Forests 2023, 14(5), 1020; https://doi.org/10.3390/f14051020
Submission received: 4 April 2023 / Revised: 10 May 2023 / Accepted: 14 May 2023 / Published: 16 May 2023

Abstract

:
This paper presents a visualization algorithm for wood fracture simulation based on wood science and wood internal structure reconstruction. The algorithm can simulate a reasonable and realistic wood fracture effect. First, the 3D point-cloud data of the bark structure are obtained using a laser scanner, and the cross-section of the branch is obtained by voxelization of the surface mesh model. Then, the outer contour of the cross-section is shrunk inward to reconstruct the annual rings and wood fiber bundles, and reasonable internal structures of branch 3D models are generated. The internal structure consists of a hierarchical model composed of several ring-like annual rings, and each annual ring is divided into a series of continuous fan rings. On the basis of the reconstruction results, the wood fracture surface model generated by the parameter control can be mapped to the irregularly shaped 3D branch model. In this research, the internal structure of branches and the shape of annual rings on the fracture surface of branches are analyzed to provide a reliable fracture model for different branch fractures of trees. In addition, the realistic fractured tree branch model generated by this algorithm can be widely applied in fields such as animation film special effects, game scene simulation, virtual reality scene construction, and mechanical research on broken tree branches.

1. Introduction

Specific fields such as film special effects, real-time gaming, and geometric modeling often require highly detailed models to create realistic scenes. Woody plants are an essential element of nature, and their 3D simulation plays a significant role in constructing natural scenes. In real-life situations, the shape of a tree can vary, and almost every tree has broken branches. Different factors, such as the tree species and environmental conditions, can affect branch breaking in different ways. Therefore, it is crucial to reconstruct branch fractures realistically and effectively to better simulate real-life scenes.
Natural disasters such as wind, rain, hail, blizzards, and tornadoes can also occur in the simulation of natural scenes. These disasters can cause damage to trees, resulting in broken branches. For instance, strong winds can blow branches, heavy snow on branches can break them, and tornadoes can uproot entire trees. The cracks in the broken branches caused by different natural disasters have varying effects. To create a more realistic 3D natural scene, it is essential to simulate the natural phenomenon of these branch fractures.
Tree branch fracture is caused by mechanical factors and involves both wood science and physics. Therefore, simulating the generation of fractured tree branches can be an effective way to study wood’s resistance to external forces. Additionally, visualizing the fracture of tree branches can provide an intuitive representation of the tree’s structural failure, which can aid in the development of strategies for garden protection.
Wood fracture simulation is a crucial aspect of natural landscape simulation. Wood is a complex biological organism, and the internal structure of branches varies among different tree species, making it difficult to simulate the fracture of wood and branches using traditional methods.

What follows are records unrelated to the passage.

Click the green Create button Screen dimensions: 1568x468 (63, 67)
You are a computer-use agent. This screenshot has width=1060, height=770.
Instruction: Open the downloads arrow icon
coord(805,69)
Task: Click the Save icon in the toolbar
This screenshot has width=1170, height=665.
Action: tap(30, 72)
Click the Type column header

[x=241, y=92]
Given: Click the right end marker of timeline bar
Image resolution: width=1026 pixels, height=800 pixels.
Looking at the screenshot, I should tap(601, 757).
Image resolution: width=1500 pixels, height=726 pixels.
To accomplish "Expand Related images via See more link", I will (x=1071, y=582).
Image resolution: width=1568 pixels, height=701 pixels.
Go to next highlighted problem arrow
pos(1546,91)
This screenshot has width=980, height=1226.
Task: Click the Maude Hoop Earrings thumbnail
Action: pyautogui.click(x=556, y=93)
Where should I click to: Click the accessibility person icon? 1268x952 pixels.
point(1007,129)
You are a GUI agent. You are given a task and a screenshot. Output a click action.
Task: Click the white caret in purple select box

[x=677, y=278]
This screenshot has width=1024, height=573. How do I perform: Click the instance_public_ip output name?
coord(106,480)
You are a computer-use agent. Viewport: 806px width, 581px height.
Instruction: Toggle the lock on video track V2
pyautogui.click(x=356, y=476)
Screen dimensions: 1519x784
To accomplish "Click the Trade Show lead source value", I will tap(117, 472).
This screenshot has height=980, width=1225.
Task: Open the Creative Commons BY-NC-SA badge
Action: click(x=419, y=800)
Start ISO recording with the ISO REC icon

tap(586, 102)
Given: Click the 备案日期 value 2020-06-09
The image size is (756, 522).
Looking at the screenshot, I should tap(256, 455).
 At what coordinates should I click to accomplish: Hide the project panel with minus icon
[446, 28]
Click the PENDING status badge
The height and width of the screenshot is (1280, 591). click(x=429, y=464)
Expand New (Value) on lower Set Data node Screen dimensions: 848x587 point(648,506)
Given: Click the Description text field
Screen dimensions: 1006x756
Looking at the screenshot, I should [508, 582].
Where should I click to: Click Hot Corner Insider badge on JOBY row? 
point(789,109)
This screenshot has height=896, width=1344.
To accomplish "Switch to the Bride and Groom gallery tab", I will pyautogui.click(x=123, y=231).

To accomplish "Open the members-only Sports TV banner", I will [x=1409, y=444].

Fractured branch models collected through 3D scanning instruments often have many voids due to the unevenness of the wood spurs at the fracture site. Using random noise to generate the fracture surface of the wood leads to a lack of realism in the simulation, as it oversimplifies the complex properties of wood. Therefore, there is a pressing need for a 3D plant technique for geometric modeling that can simulate detailed and realistic branch fracture models, allowing for a better analysis of the internal morphological structure and function of woody plants.
This paper introduces a novel approach for reconstructing the internal structure of tree rings and wood fiber bundles using the external contours of branches. The primary objective of this research is to develop a method for generating precise and evenly distributed cross-sectional slices and fragment models of tree rings, which can significantly enhance the creation of detailed and lifelike tree models. Moreover, the resulting model of fractured branches is particularly valuable for simulating the response of trees to external forces and evaluating their mechanical characteristics.

2. Related Work

In current graphics research, there is a focus on the dynamic simulation of trees and the development of material fracture algorithms. However, there are few simulation algorithms that are effective in capturing the unique properties of wood and simulating its fracture phenomenon. Furthermore, there are limited direct simulations of tree branch fracture. Wood is a complex biological organism that is porous, anisotropic, and viscoelastic, possessing exceptional mechanical properties. Previous research on tree fracture has mainly focused on two areas: computer graphics and wood fracture mechanics. In computer graphics, the focus has been on simulating trees in a realistic manner from a visualization perspective, including the modeling of trees and their interactions with various environmental factors such as external forces, wind, and rain.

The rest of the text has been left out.